### WHAT YOU WILL DO:
Rewrite the items from the line containing "has height=782, width=1077." through the last item, with "sidebar" changed to "navigation panel" and nothing else altered. Leave the pictures out of your answer.

### DATA FOR PROCESSING:
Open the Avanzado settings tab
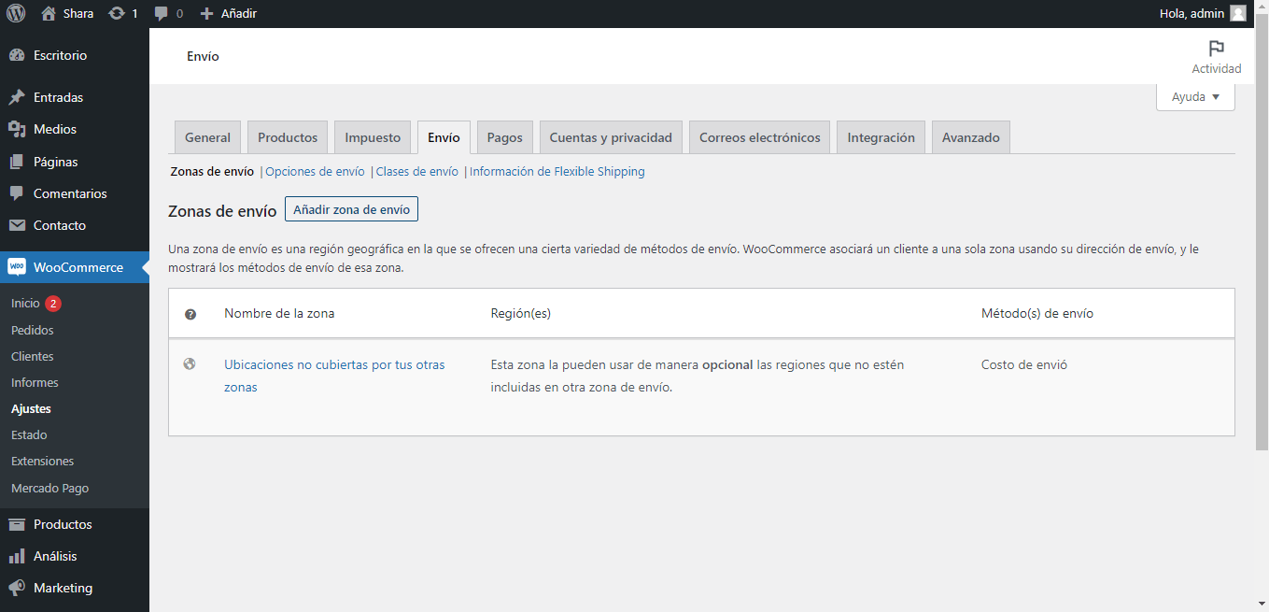 [970, 137]
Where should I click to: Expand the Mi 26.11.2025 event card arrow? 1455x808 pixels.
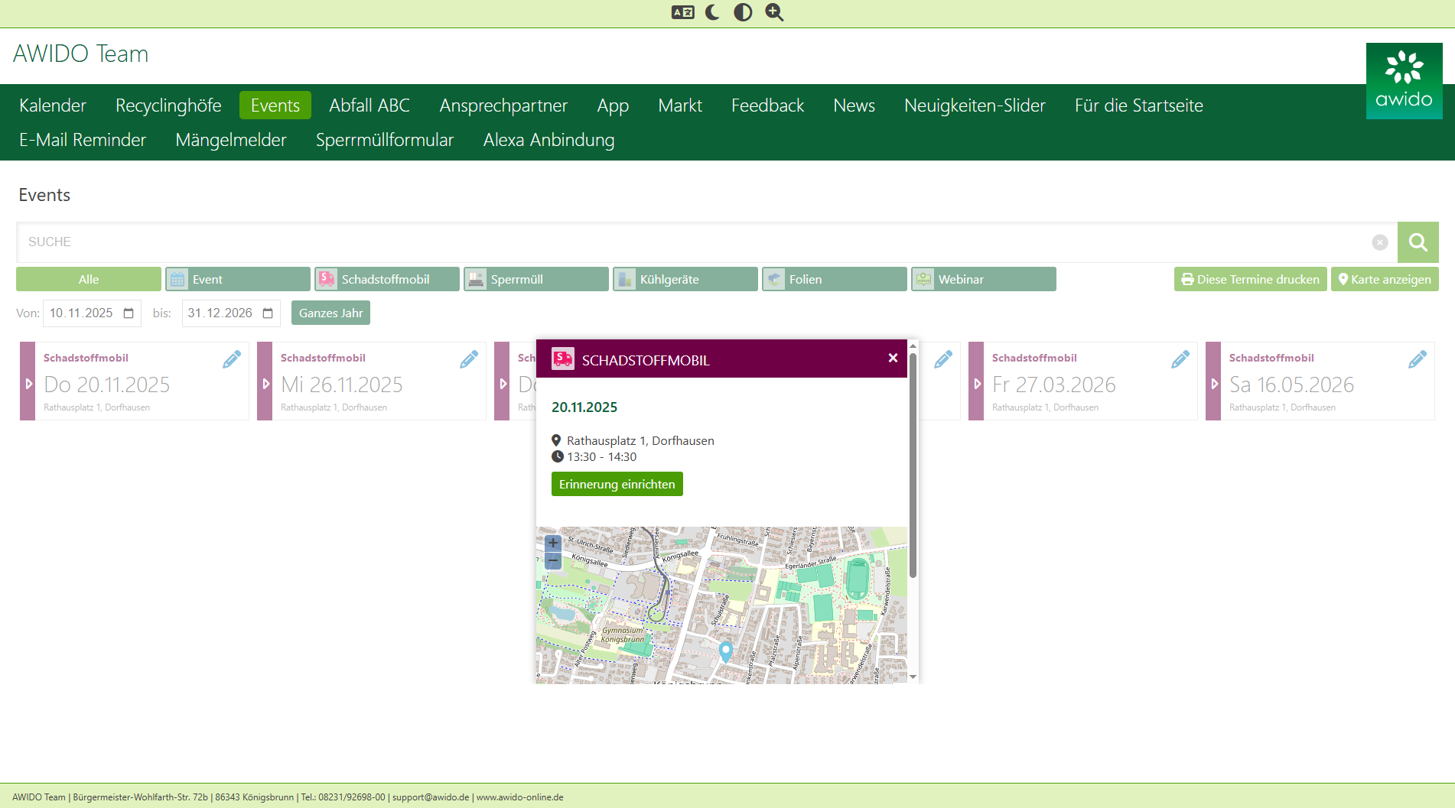[x=265, y=384]
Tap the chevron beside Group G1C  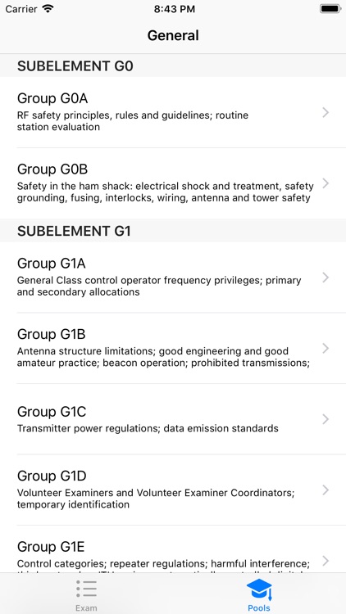tap(326, 419)
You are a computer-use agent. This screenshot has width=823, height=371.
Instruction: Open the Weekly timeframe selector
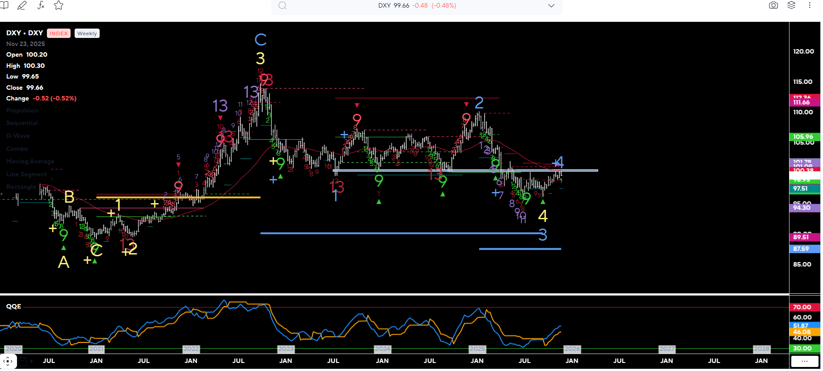click(x=87, y=33)
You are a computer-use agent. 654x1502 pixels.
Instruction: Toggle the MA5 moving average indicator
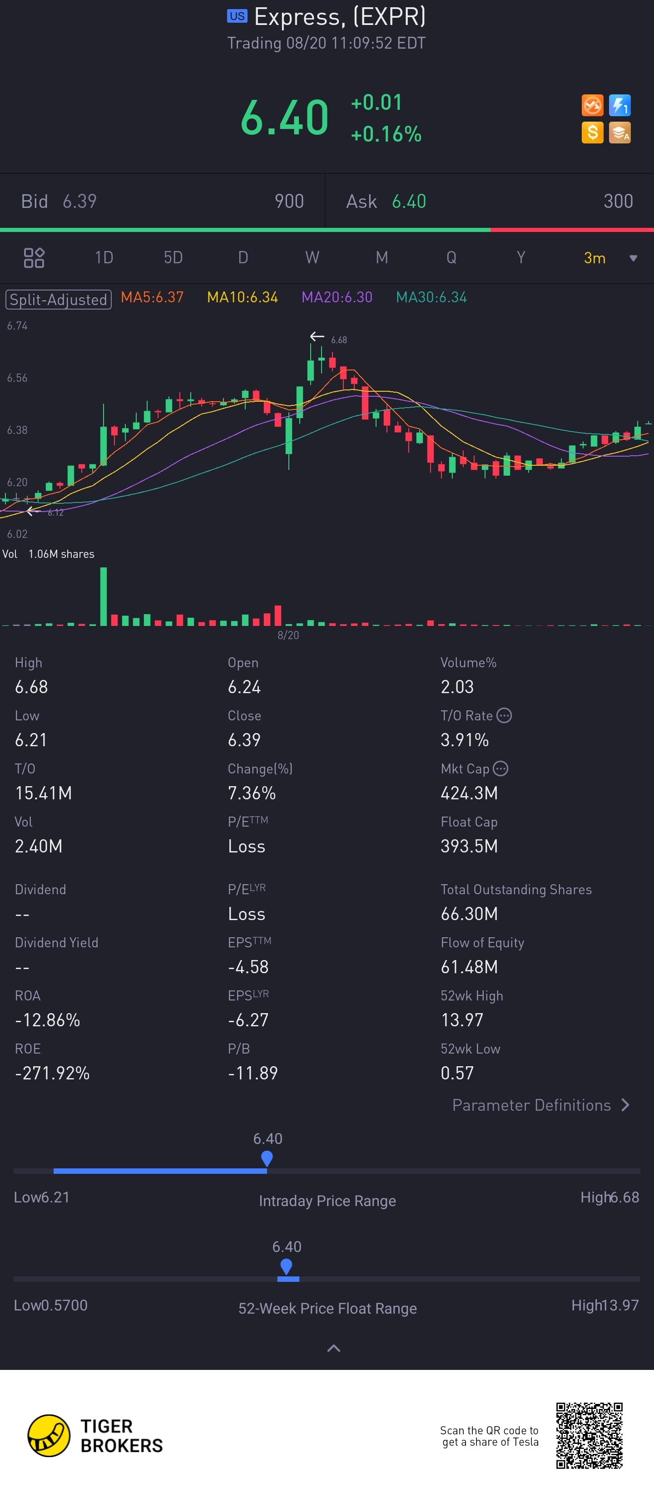[x=152, y=297]
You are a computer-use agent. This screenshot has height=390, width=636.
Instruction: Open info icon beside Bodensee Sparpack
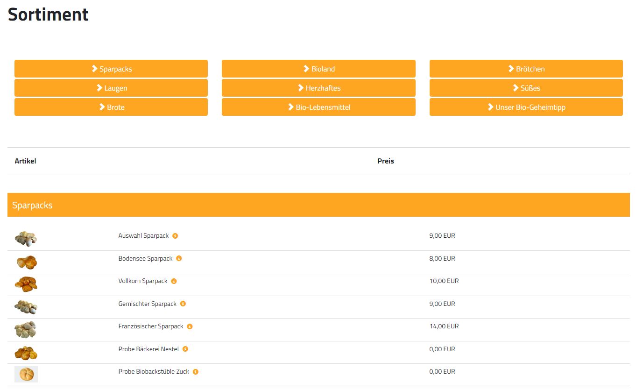point(179,258)
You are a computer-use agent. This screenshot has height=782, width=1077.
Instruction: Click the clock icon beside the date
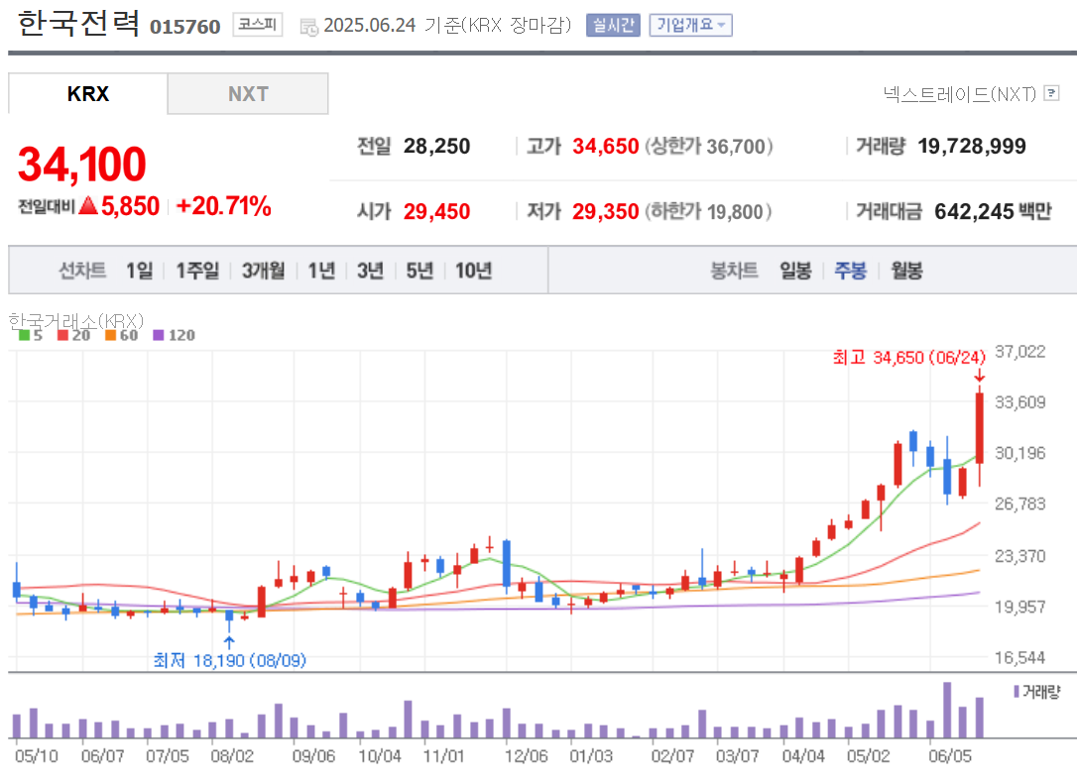click(x=309, y=27)
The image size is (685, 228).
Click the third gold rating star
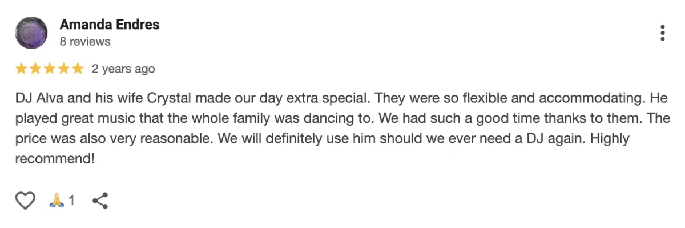pyautogui.click(x=50, y=69)
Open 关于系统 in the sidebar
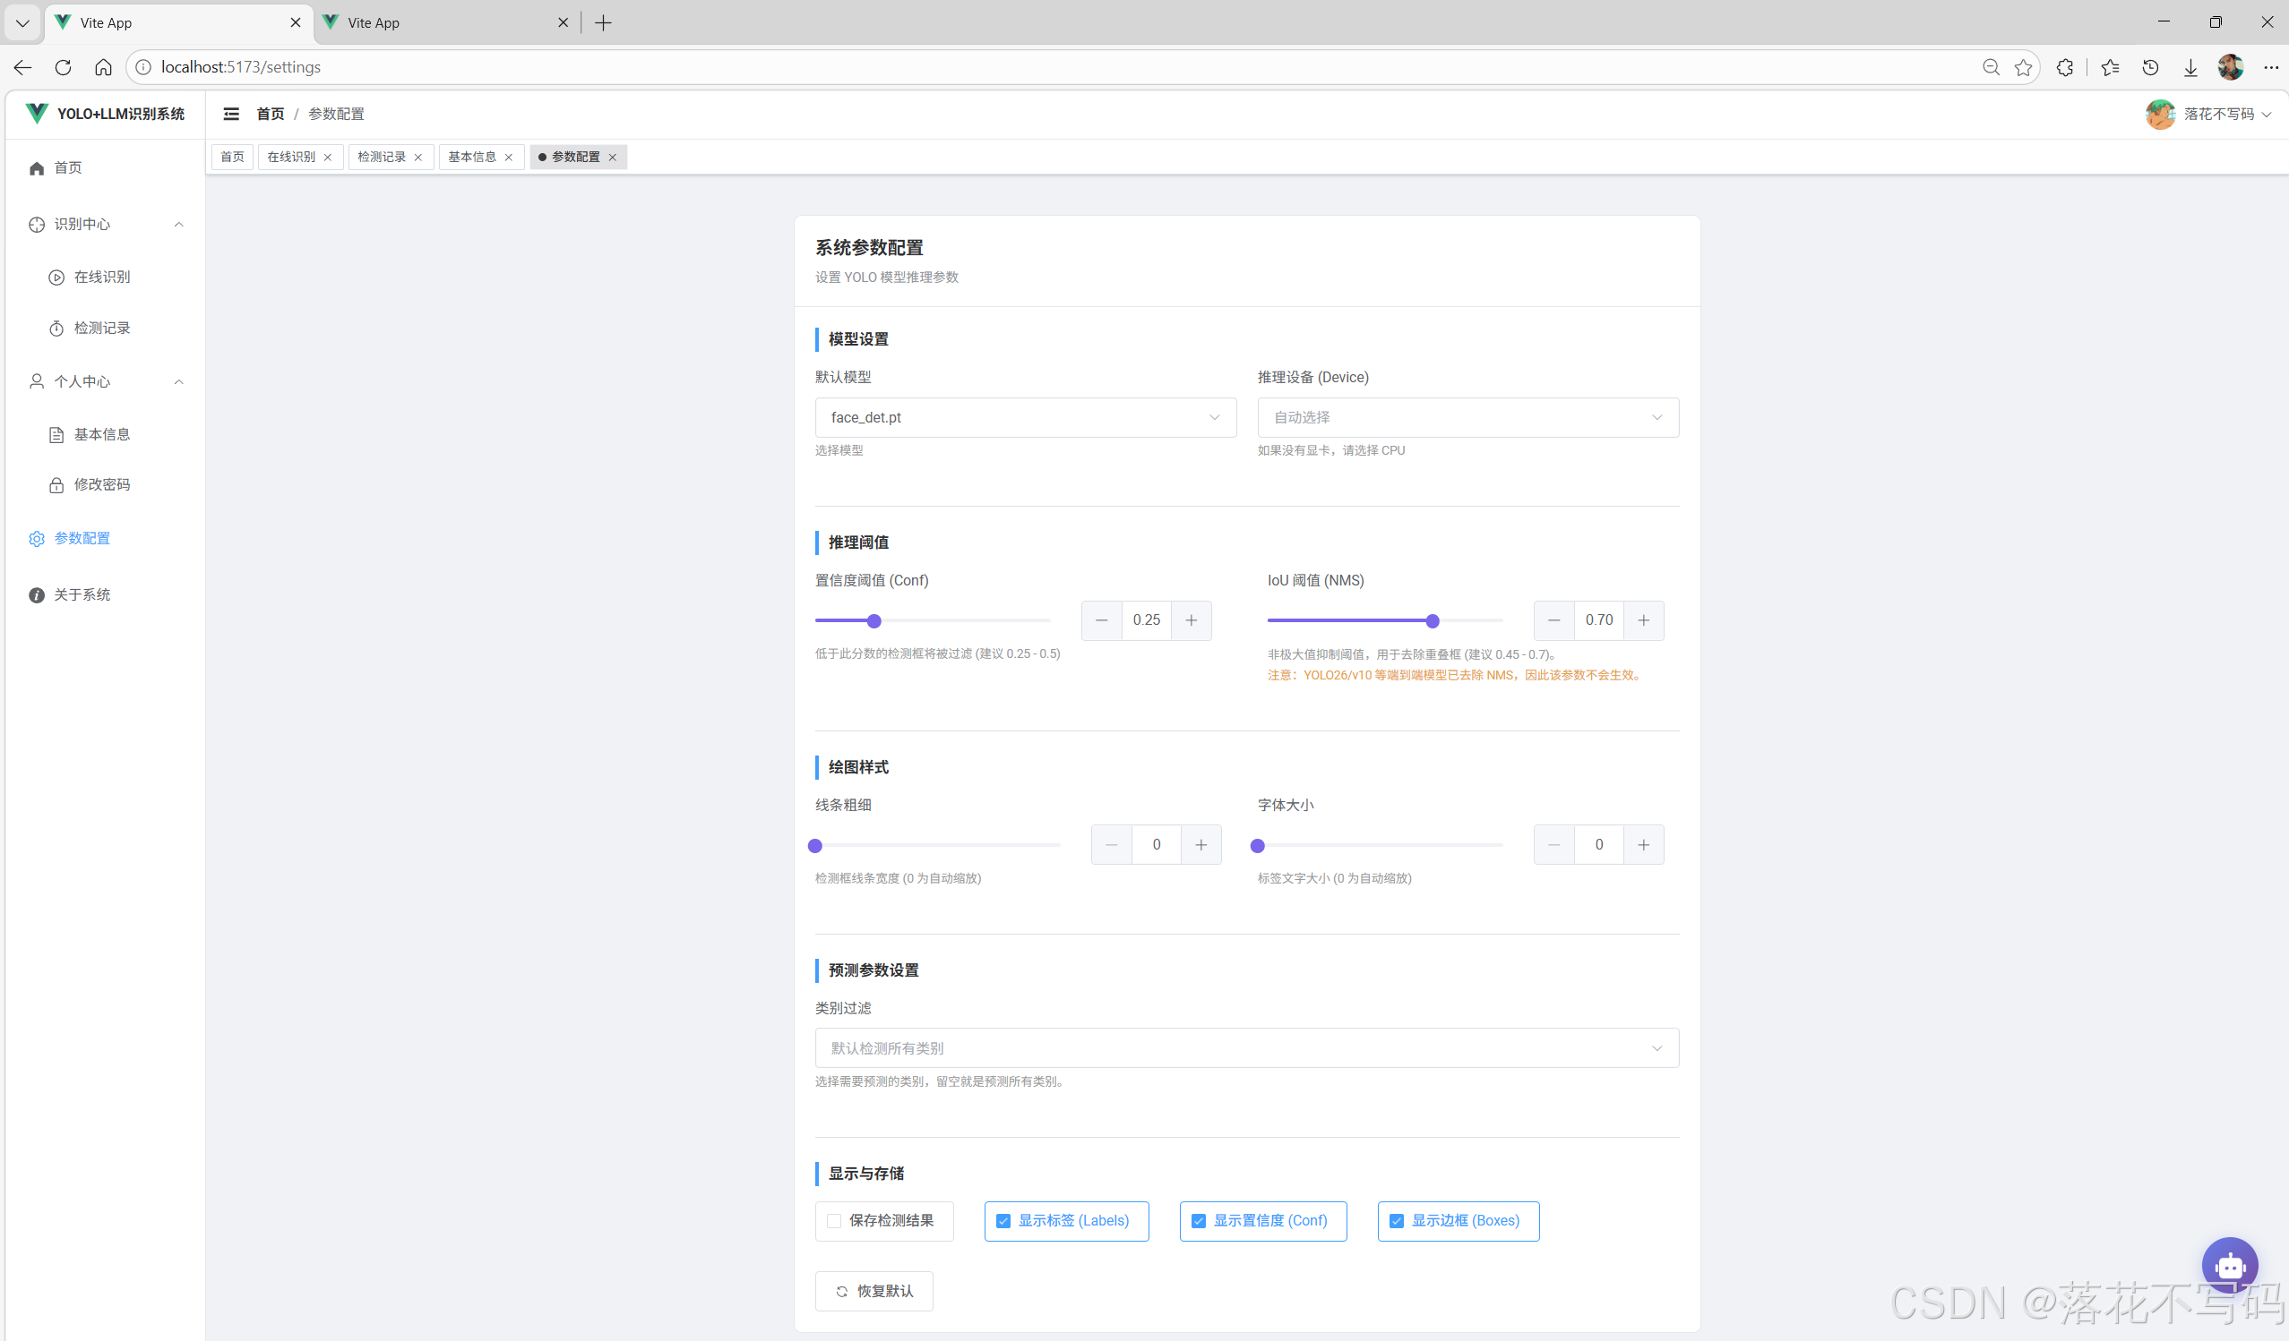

### THE COMPLETED TASK:
You are a computer-use agent. This screenshot has height=782, width=1077.
Instruction: Click the clock icon beside the date
click(x=309, y=27)
The image size is (685, 228).
Click the third gold rating star
pyautogui.click(x=50, y=69)
Open 关于系统 in the navigation panel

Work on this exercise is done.